In order to ensure consistent behaviour in a production facility employing this identity, some rules apply when generating and handling identifiers.

Implementing identity in many Devices is relatively straightforward, however for more complex multi-stage Devices (for example vision and audio mixers) there is more to consider. It is important that all editorial and transformative changes made to essence are represented by the identity model. As such, new Sources and/or Flows MUST be generated for a number of internal operations carried out by Devices.

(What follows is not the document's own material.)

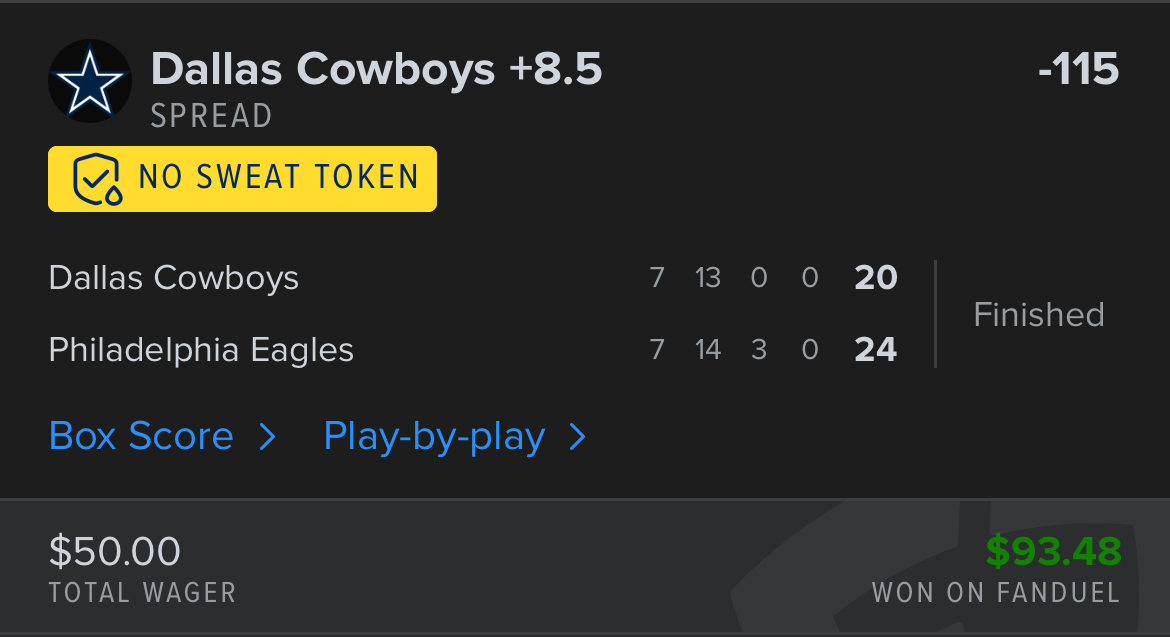Click the shield checkmark icon in the yellow badge

pyautogui.click(x=96, y=179)
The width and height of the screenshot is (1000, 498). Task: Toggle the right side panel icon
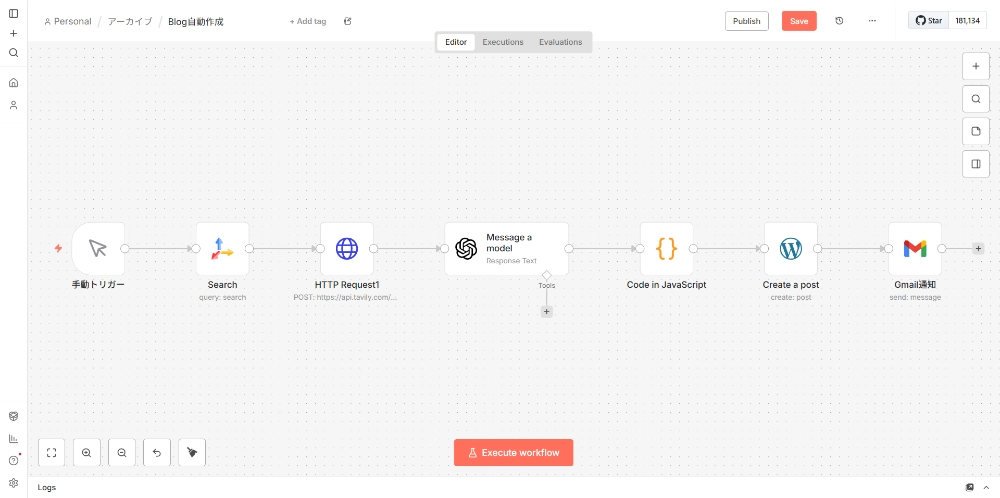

In addition to the potential creative benefits of tracking identity, some operational tasks can be simplified. For example, a camera’s tally light can be instructed to watch for the ID of its video Source forming an ancestor of the vision mixer’s PGM Out Source, and switching on whenever this is the case.

Identity Hierarchy

Class diagram

All resources shown above are part of the JT-NM reference architecture. Each logical entity (aside from the Grain and its descendants) is identified by a UUID and a version, with the version changing whenever a modification is made to the resource’s metadata (such as a Flow label, Sender description, etc.).

Source and Flow Representation


A new Source is created in the following circumstances:

Whenever a new Source is generated, its immediate parent Source(s) MUST be recorded. This is achieved via a parents attribute in the Node API Sources resource. This contains an array of Source IDs corresponding to the Sources whose Flows have been brought together at this point. For example, a vision mixer which is fading between a Flow from Source A, and a Flow from Source B would indicate ["<id of A>", "<id of B>"] in its parents attribute for the duration of this transition.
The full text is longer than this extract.